--- What needs to be done ---
Across all entries below, how many lines include "Choose"? Only the number, please.

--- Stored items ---
_ _ _
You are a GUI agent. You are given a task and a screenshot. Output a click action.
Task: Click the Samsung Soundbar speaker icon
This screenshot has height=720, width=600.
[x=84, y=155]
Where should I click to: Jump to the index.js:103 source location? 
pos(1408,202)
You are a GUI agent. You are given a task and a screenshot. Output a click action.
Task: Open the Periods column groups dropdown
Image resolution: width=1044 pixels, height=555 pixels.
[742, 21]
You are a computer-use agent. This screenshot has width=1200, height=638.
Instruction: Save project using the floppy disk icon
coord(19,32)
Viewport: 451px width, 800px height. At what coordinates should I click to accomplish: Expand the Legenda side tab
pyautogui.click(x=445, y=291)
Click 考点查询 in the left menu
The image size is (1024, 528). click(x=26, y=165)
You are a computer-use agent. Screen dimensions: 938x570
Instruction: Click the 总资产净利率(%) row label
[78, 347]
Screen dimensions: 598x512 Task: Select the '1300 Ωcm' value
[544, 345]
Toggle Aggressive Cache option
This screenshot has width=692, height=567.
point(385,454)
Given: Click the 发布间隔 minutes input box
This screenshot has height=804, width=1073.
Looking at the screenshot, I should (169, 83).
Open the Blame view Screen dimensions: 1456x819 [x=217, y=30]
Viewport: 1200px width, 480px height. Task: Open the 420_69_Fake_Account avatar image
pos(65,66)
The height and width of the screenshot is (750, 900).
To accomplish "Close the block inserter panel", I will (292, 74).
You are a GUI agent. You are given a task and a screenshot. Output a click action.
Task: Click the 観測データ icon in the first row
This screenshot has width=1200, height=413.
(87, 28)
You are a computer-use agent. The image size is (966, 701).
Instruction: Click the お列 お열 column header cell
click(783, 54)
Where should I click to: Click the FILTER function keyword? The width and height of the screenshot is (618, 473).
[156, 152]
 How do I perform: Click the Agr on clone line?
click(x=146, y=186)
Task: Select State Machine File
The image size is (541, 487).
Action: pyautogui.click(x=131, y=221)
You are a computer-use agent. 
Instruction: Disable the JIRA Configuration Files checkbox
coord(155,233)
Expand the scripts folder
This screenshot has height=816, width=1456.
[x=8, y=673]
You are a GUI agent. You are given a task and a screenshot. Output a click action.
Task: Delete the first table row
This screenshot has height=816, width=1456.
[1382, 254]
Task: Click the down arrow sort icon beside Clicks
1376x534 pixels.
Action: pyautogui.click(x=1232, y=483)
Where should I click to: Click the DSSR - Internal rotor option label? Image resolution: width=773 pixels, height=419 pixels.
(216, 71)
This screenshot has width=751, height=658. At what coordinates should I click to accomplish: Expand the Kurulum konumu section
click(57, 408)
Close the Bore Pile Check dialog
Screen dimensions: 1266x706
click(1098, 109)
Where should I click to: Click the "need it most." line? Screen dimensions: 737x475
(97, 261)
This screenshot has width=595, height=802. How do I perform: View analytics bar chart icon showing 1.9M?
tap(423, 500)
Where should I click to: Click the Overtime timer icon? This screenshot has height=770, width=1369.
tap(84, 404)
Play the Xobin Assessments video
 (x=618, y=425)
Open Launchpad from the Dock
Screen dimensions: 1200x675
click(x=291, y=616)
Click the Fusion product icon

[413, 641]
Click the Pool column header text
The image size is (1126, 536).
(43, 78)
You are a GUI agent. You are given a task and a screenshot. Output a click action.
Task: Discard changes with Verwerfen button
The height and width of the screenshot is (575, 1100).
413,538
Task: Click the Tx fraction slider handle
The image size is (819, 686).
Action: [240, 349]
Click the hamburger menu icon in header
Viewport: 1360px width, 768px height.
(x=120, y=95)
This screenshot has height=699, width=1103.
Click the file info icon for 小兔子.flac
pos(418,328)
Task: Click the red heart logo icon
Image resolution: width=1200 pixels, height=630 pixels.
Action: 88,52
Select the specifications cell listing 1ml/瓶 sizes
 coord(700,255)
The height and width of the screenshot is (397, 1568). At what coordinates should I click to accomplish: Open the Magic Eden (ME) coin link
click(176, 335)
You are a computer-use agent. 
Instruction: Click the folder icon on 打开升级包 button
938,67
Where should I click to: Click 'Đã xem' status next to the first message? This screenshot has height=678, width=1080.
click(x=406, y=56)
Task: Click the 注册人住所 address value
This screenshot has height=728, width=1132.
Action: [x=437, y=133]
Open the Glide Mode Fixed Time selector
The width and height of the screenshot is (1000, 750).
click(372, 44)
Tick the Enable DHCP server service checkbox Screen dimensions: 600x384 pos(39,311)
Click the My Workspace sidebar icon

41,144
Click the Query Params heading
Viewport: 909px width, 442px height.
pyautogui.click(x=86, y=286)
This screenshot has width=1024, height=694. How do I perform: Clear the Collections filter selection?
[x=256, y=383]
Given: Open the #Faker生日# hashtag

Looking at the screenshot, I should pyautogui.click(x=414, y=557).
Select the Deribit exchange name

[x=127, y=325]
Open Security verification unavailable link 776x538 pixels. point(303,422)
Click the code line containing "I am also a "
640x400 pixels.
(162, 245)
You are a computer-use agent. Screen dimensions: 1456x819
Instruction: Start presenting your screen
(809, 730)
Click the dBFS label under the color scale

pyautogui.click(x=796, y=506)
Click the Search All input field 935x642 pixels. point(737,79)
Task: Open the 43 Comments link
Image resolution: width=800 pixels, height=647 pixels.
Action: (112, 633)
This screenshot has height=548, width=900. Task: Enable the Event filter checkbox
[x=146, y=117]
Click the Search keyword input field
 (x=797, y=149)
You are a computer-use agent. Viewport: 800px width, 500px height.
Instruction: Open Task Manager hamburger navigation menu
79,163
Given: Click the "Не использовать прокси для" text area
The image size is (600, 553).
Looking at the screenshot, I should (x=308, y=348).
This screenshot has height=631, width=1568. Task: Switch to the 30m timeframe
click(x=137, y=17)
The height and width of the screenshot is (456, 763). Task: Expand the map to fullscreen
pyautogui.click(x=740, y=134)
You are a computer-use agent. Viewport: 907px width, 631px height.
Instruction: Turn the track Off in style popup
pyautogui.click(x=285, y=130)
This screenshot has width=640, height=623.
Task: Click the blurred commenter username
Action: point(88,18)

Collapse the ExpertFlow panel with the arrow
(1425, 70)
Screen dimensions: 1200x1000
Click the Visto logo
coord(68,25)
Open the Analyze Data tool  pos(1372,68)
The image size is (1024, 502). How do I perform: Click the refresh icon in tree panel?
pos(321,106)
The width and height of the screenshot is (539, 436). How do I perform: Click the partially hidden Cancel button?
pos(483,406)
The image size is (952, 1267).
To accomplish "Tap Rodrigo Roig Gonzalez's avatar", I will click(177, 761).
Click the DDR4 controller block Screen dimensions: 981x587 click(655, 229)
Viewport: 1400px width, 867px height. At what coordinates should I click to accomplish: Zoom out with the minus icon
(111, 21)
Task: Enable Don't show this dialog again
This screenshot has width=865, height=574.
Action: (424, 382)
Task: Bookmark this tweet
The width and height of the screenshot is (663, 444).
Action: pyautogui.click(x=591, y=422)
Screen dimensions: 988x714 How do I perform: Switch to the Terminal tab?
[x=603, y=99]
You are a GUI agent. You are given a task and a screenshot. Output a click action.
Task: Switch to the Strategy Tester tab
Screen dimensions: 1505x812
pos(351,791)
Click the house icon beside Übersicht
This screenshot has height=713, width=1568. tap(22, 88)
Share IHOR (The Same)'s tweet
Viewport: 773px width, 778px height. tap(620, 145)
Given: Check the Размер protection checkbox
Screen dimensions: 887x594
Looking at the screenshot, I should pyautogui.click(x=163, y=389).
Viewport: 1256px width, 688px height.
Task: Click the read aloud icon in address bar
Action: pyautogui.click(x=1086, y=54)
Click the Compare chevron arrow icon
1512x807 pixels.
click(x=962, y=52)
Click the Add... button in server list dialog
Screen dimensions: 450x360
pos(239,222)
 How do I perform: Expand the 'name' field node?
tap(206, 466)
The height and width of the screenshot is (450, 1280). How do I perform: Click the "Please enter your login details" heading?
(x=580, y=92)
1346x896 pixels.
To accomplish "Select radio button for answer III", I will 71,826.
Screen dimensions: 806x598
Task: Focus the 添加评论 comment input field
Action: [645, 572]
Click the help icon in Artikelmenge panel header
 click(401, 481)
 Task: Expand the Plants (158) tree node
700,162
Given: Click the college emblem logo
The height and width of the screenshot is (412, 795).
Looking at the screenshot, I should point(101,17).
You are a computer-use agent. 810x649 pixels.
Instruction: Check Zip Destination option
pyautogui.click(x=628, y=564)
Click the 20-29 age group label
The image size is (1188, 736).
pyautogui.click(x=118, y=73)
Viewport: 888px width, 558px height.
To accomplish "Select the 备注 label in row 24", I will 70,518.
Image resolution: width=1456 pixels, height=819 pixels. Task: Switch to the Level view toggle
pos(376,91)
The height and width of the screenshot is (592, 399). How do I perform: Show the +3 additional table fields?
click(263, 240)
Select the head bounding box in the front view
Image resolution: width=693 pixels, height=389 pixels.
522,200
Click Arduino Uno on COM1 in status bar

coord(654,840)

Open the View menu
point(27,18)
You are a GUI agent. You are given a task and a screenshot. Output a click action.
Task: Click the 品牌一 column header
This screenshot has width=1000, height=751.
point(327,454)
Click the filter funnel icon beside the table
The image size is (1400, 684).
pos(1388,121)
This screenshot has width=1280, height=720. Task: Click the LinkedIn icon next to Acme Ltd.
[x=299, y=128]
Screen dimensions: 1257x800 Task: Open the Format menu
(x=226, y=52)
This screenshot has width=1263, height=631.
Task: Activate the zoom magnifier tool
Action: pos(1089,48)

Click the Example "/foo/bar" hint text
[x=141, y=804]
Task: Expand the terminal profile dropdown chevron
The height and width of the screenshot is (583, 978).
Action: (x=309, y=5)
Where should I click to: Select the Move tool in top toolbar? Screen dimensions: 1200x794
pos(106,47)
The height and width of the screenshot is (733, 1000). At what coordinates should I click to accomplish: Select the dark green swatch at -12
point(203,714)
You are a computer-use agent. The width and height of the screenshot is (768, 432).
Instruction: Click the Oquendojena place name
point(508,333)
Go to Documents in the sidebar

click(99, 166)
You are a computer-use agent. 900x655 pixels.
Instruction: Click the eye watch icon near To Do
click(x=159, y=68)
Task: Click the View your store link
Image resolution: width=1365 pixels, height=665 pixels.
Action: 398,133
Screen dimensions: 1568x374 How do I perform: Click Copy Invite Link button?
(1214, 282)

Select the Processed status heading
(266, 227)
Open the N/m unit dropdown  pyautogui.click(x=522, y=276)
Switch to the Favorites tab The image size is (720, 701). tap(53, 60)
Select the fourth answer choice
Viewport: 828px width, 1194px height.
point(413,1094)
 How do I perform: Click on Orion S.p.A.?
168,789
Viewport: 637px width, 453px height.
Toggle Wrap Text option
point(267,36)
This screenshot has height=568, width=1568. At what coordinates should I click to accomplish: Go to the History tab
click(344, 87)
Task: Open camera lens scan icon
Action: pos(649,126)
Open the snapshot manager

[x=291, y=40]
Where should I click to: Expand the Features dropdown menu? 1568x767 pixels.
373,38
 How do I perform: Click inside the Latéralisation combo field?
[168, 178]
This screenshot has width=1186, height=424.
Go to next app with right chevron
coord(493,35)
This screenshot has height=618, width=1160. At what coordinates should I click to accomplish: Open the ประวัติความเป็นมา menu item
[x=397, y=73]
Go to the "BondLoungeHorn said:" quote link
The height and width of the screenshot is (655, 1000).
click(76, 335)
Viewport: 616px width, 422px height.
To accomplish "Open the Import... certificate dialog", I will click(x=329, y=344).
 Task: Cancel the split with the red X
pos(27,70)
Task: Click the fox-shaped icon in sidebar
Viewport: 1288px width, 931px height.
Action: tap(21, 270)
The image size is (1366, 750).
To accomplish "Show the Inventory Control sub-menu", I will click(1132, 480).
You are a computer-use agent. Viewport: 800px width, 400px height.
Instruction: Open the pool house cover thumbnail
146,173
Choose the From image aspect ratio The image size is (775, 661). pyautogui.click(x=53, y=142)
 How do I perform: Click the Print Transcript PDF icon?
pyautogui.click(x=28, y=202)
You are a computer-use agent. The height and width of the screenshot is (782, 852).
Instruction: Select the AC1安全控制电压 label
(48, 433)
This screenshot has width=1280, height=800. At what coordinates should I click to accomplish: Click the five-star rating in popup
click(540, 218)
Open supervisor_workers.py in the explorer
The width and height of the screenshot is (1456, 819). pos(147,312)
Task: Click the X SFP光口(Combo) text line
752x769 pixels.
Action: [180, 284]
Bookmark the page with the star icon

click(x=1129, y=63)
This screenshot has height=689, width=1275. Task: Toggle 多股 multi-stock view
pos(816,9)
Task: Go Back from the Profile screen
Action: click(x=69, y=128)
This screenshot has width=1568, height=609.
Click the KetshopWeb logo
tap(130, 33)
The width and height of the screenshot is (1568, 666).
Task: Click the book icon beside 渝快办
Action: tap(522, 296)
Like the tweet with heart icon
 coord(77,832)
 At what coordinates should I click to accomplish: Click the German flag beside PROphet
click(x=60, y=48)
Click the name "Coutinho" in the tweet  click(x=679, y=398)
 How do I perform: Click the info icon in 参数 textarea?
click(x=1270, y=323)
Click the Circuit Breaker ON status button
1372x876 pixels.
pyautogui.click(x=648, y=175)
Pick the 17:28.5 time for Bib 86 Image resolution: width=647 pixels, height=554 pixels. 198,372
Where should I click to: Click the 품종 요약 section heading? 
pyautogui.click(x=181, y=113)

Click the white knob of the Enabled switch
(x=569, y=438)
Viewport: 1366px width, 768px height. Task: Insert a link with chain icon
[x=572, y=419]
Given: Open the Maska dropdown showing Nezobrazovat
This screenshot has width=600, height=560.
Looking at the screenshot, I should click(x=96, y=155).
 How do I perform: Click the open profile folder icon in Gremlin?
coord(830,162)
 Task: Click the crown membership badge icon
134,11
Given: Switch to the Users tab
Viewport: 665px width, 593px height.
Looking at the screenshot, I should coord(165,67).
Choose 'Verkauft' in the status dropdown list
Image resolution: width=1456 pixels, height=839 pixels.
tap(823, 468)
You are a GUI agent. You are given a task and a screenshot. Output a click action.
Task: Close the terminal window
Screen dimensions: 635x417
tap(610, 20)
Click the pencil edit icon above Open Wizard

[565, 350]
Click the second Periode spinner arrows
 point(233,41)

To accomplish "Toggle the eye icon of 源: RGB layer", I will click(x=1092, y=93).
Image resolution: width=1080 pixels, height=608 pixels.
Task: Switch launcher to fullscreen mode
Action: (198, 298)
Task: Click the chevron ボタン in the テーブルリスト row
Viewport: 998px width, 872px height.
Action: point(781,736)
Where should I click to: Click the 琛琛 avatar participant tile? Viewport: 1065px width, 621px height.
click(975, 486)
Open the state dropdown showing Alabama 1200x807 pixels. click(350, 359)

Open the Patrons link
_ _ _
--- Response below ---
2